___ Task input ___

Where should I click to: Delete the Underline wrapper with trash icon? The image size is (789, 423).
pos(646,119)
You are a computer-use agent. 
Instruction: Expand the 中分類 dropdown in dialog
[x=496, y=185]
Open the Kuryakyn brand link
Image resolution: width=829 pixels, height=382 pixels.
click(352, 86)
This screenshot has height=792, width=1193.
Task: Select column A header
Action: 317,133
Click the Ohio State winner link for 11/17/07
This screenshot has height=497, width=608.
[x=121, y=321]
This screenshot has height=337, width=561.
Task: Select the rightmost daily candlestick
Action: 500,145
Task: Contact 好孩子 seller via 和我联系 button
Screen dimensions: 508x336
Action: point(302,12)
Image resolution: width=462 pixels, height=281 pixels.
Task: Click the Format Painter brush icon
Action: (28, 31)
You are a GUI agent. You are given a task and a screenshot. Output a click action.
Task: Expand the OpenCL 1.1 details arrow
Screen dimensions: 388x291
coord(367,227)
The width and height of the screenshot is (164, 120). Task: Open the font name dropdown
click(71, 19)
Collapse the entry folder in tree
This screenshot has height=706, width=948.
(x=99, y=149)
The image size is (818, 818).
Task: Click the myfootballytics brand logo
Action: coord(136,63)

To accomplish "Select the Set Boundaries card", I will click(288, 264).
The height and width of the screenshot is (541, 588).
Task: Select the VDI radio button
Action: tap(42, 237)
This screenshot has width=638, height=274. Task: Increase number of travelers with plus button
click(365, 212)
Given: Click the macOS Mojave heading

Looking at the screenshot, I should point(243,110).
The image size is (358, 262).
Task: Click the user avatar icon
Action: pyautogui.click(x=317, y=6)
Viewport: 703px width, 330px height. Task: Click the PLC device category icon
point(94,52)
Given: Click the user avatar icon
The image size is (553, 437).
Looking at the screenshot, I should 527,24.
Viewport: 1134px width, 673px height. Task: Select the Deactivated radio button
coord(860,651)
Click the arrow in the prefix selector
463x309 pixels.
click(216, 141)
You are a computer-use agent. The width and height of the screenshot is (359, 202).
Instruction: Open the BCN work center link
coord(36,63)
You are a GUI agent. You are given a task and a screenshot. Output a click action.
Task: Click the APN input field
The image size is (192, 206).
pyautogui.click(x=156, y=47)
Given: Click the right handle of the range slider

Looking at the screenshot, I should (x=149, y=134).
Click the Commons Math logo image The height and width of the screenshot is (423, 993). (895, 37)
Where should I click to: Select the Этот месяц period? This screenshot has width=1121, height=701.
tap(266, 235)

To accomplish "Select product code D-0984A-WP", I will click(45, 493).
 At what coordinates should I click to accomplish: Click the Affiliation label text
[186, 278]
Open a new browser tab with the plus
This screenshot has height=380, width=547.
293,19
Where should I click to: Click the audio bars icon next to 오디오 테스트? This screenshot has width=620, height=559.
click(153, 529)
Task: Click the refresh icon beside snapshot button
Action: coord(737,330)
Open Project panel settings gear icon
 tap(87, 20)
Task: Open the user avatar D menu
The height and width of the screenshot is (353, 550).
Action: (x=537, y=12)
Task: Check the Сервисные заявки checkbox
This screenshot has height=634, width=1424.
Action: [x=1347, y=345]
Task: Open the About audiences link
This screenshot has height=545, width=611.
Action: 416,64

___

# Try it:
Please output exactly the lines between the one holding "Open the Kuryakyn brand link" and the one holding "Given: Click the user avatar icon" in the records above, inclusive, and nothing more.

# Reply:
Open the Kuryakyn brand link
Image resolution: width=829 pixels, height=382 pixels.
click(352, 86)
This screenshot has height=792, width=1193.
Task: Select column A header
Action: 317,133
Click the Ohio State winner link for 11/17/07
This screenshot has height=497, width=608.
[x=121, y=321]
This screenshot has height=337, width=561.
Task: Select the rightmost daily candlestick
Action: 500,145
Task: Contact 好孩子 seller via 和我联系 button
Screen dimensions: 508x336
Action: point(302,12)
Image resolution: width=462 pixels, height=281 pixels.
Task: Click the Format Painter brush icon
Action: (28, 31)
You are a GUI agent. You are given a task and a screenshot. Output a click action.
Task: Expand the OpenCL 1.1 details arrow
Screen dimensions: 388x291
coord(367,227)
The width and height of the screenshot is (164, 120). Task: Open the font name dropdown
click(71, 19)
Collapse the entry folder in tree
This screenshot has height=706, width=948.
(x=99, y=149)
The image size is (818, 818).
Task: Click the myfootballytics brand logo
Action: coord(136,63)

To accomplish "Select the Set Boundaries card", I will click(288, 264).
The height and width of the screenshot is (541, 588).
Task: Select the VDI radio button
Action: tap(42, 237)
This screenshot has width=638, height=274. Task: Increase number of travelers with plus button
click(365, 212)
Given: Click the macOS Mojave heading

Looking at the screenshot, I should point(243,110).
The image size is (358, 262).
Task: Click the user avatar icon
Action: pyautogui.click(x=317, y=6)
Viewport: 703px width, 330px height. Task: Click the PLC device category icon
point(94,52)
Given: Click the user avatar icon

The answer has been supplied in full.